En cualquier caso, lo verdaderamente grave no es que la máxima autoridad municipal de la octava ciudad española, con más de cuatrocientos mil habitantes, desconozca episodios relevantes de la historia reciente española, siendo de esperar, dado que según su biografía oficial es licenciado en Economía y Ciencias Empresariales, no le vaya a ocurrir lo mismo en otros campos; lo que sí resulta preocupante es el propio origen del desaguisado, ya que su autora intelectual -el mismo alcalde lo reconoció- fue la consejera de cultura del gobierno balear, secesionista -que no independentista- confesa, quien encargó el trabajo a un historiador -le concederemos el beneficio de la duda- militante de su mismo partido y éste a su vez se lo subcontrató al susodicho “estudioso en la materia que carece de titulación en historia”, presumiblemente también de la misma cuerda.

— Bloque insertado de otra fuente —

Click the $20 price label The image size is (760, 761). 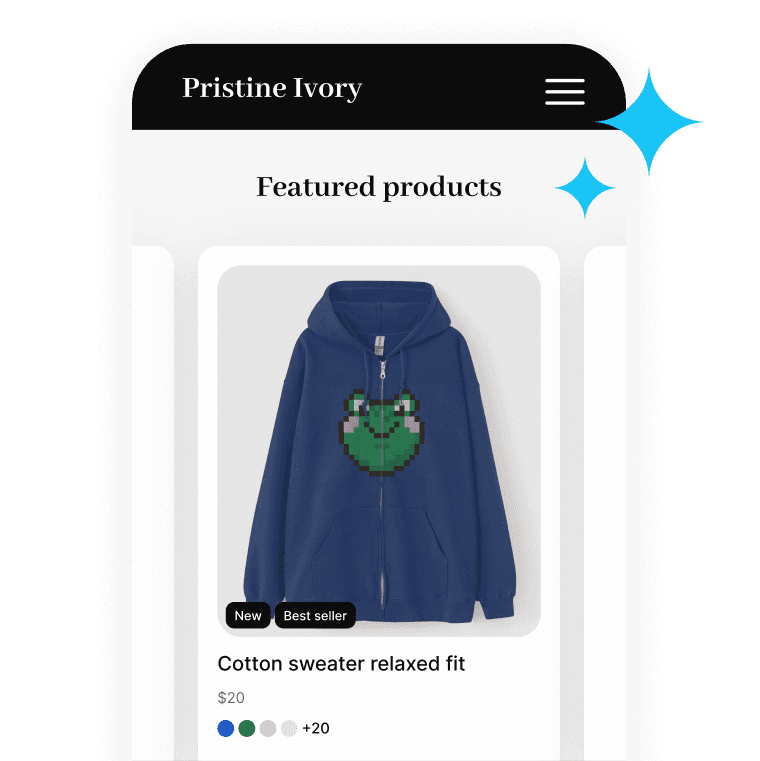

Aunque el alcalde de Palma es del PSOE gobierna en coalición con Podemos y con la marca local del secesionismo catalanista, lo que explica bastantes cosas ya que desde la misma Transición el socialismo se ha solido mostrar preocupantemente dúctil tanto con la extrema izquierda como, en su caso, con los nacionalistas de cualquier pelaje, lo que a mi modo de ver le ha hecho salir escaldado en más de una ocasión sin que al parecer sus dirigentes escarmienten. Asimismo, el propio alcalde reconoció que el trágala del polémico cambio de nombres le había venido impuesto por el citado informe, pero no explicó por qué razón, si él era incapaz de distinguir entre Gravina y Carrero Blanco, o entre Cervera y Pita da Veiga, no recurrió a historiadores de verdad, que no estuvieran imbuidos por la cerrazón política, antes de proceder a la firma sin entender siquiera lo que firmaba.

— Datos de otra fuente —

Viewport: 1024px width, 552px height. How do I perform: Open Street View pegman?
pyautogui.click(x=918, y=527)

Olvidándonos de los dislates municipales, hay dos hechos que me causan inquietud. El primero es la cada vez mayor polarización de la sociedad, que redunda inevitablemente en un preocupante aumento del radicalismo político. Y el segundo, que algo tan anacrónico, reaccionario y dañino como son los nacionalismos de cualquier pelaje estén en auge no sólo en sus territorios tradicionales sino también en otros vecinos, bien por infiltración insidiosa tal como es el caso de Navarra por un lado y Baleares y Valencia por otro, bien por el surgimiento de otros de nueva creación donde nunca los hubo, como el gallego o el incipiente asturiano, que no por artificiales y alentados por la seudoizquierda dejan de ser preocupantes. Y todo ello con la complacencia, cuando no con la complicidad no sólo de la extrema izquierda, sino incluso del PSOE.

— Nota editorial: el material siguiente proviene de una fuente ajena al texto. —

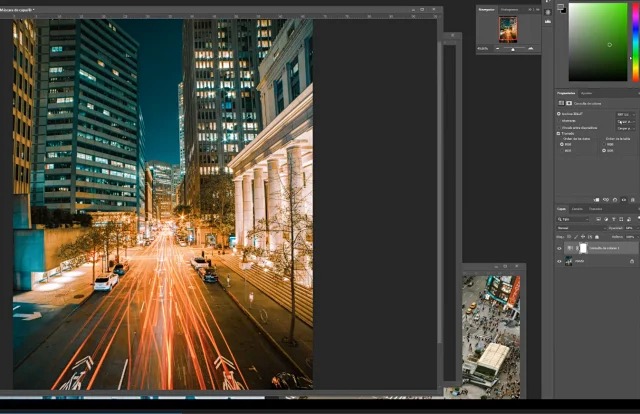Open the Channels tab in layers panel
Image resolution: width=640 pixels, height=414 pixels.
[x=578, y=208]
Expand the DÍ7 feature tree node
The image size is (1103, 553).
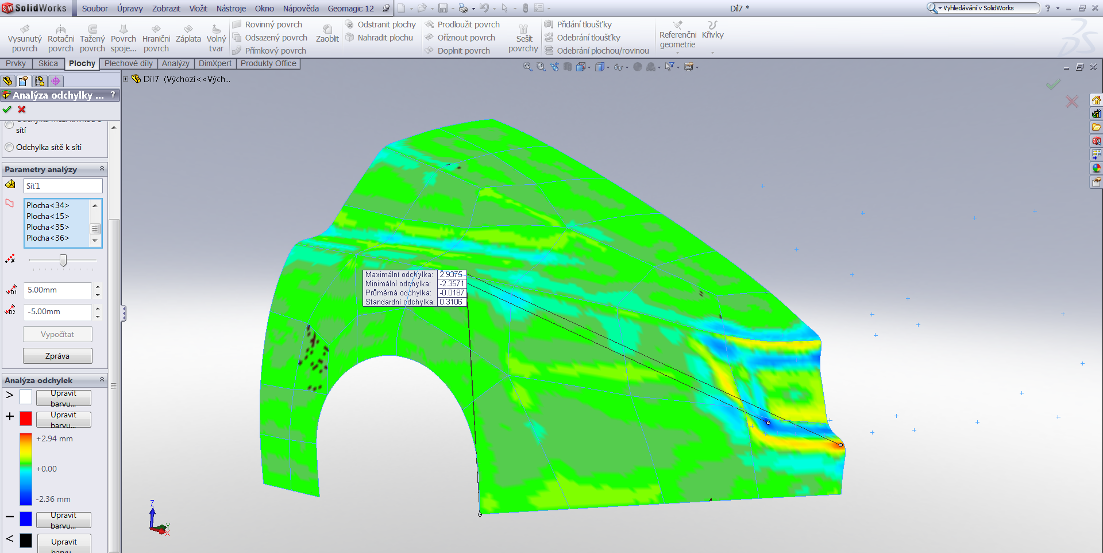click(127, 78)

Porque, desengañémonos, la chusca historia de las calles de Palma no es sólo un episodio de mera ignorancia histórica ni de soberbia política, sino síntoma de algo mucho más preocupante: la alianza antinatura de quienes, disfrazándose a estas alturas de antifranquistas, son en realidad antiespañoles rabiosos, algo difícilmente entendible cuando las alternativas que ofrecen son infinitamente peores. Y aunque yo soy el primero que rechazo el rancio nacionalismo español de la extrema derecha, por desgracia también en auge, tengo meridianamente claro que se trata de los mismos perros con diferentes collares. Y además muerden a poco que te acerques a ellos.